## Work to be completed
Swap "particular" for "specific" in the listing, starting at the first line and ending at the line that contains "file-explorer-icon is located", and write out only those lines with everything else unchanged.

☆ ☆ ☆ ☆

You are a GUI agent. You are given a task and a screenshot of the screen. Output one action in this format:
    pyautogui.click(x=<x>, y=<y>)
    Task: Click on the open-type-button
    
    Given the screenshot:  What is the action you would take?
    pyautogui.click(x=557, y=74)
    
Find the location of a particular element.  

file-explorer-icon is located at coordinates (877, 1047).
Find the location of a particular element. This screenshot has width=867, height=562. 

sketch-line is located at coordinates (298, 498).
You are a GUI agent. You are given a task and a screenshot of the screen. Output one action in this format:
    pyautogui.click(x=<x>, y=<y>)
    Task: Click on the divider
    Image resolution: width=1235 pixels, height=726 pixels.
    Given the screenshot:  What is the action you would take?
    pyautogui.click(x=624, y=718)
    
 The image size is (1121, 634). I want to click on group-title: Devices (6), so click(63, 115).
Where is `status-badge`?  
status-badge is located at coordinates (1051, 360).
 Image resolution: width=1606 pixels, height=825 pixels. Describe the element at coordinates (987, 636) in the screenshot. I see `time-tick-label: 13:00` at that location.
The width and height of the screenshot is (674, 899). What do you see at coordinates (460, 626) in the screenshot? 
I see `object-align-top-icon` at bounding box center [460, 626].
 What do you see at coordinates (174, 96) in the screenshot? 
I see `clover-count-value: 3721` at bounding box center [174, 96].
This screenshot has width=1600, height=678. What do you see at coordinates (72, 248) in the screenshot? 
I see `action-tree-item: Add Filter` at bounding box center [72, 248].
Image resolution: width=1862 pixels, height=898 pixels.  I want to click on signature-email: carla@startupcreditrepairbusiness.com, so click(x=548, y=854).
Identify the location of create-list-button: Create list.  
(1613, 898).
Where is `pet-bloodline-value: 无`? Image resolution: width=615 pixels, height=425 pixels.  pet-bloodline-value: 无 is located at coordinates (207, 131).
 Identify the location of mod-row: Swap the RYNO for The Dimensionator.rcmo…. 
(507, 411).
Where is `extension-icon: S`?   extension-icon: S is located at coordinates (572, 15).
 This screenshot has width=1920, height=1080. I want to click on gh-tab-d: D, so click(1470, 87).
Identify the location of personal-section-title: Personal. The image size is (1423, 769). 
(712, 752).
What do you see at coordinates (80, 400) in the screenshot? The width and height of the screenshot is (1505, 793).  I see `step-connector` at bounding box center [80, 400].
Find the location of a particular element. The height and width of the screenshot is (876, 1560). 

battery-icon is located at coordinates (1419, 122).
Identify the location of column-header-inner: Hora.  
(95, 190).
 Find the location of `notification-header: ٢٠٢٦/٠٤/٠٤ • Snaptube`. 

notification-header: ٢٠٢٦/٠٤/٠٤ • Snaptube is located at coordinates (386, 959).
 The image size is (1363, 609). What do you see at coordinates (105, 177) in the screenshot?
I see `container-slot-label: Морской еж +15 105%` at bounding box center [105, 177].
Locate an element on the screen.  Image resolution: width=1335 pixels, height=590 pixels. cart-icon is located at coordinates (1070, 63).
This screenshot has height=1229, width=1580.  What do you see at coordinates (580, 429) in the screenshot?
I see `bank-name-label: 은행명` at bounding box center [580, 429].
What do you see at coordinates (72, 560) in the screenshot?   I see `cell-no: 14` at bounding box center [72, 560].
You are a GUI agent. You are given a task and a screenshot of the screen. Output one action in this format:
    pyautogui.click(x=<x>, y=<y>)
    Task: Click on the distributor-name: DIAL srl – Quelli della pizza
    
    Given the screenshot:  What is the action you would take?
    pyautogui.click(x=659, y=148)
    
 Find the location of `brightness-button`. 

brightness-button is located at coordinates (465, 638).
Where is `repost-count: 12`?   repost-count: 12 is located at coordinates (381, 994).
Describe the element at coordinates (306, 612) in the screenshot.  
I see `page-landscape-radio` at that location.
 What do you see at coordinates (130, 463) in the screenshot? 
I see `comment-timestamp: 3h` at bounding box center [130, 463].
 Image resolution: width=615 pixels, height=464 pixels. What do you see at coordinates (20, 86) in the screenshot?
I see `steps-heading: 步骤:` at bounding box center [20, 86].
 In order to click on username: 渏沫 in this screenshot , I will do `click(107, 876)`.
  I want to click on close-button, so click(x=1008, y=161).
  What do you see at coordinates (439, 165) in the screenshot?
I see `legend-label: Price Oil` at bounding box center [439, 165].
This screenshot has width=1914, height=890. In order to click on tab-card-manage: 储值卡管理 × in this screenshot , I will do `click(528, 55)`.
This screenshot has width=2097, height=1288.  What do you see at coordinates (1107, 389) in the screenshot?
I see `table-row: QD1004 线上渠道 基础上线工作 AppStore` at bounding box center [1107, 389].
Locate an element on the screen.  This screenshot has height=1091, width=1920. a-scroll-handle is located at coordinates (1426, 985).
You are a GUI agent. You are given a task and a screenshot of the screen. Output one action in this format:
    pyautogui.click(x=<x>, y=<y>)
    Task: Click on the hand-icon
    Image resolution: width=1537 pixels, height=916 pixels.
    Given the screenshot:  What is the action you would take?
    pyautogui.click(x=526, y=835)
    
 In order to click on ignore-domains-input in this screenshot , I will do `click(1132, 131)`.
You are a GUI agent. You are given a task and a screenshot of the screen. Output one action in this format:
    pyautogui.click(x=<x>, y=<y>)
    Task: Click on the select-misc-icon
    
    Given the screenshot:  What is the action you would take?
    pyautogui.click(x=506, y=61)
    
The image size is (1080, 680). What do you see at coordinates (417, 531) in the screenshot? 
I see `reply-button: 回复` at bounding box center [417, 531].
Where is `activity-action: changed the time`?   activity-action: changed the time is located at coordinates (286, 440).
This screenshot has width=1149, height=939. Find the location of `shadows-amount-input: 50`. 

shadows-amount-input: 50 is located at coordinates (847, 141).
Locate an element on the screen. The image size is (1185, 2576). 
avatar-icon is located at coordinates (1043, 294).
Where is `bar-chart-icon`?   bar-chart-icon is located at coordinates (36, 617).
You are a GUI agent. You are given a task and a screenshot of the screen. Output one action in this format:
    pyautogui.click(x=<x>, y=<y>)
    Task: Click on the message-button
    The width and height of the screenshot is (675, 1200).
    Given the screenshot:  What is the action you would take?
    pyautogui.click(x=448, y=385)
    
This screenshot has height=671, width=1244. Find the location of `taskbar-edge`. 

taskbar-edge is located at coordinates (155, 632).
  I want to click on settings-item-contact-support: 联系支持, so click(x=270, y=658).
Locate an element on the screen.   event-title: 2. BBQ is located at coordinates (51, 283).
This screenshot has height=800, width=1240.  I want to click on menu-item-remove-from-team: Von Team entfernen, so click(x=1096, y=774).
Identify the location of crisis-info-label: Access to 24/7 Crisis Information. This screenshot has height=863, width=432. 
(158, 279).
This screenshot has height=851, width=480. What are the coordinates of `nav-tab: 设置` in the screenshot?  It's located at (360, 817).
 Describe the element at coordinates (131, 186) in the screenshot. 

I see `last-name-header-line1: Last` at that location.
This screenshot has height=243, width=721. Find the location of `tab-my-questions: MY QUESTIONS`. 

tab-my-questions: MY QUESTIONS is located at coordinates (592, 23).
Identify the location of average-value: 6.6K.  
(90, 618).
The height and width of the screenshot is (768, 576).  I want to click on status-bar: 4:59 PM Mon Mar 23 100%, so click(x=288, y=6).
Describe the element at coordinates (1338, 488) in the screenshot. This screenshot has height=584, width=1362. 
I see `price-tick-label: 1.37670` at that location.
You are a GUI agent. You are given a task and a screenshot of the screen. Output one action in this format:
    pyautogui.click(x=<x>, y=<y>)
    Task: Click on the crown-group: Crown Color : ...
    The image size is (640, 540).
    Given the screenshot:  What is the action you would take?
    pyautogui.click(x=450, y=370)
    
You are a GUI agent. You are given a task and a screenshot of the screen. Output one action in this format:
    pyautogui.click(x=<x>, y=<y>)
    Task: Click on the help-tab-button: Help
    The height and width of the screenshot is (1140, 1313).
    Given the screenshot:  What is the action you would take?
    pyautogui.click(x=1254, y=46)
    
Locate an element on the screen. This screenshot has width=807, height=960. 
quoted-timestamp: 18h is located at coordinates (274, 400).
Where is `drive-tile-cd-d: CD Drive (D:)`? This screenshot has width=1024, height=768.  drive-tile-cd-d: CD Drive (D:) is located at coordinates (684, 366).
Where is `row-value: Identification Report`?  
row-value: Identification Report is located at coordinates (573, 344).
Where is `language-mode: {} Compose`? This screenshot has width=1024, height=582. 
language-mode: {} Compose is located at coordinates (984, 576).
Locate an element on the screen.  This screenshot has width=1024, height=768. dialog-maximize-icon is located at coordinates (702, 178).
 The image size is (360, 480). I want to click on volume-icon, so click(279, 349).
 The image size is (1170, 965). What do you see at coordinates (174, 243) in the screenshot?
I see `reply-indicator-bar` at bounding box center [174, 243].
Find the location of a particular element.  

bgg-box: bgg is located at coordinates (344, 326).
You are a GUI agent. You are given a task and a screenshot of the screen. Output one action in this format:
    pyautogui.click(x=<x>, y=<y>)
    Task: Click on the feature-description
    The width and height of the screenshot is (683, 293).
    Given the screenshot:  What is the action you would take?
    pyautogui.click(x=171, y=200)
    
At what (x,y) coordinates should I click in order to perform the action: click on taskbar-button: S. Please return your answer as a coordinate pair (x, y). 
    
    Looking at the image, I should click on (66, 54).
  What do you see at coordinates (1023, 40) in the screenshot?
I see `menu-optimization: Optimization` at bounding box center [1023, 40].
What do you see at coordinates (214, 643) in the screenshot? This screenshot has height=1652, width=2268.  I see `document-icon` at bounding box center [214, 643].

☆ ☆ ☆ ☆

## Solution to the exercise
You are a GUI agent. You are given a task and a screenshot of the screen. Output one action in this format:
    pyautogui.click(x=<x>, y=<y>)
    Task: Click on the open-type-button
    
    Given the screenshot:  What is the action you would take?
    pyautogui.click(x=557, y=74)
    
Find the location of a specific element.  

file-explorer-icon is located at coordinates (877, 1047).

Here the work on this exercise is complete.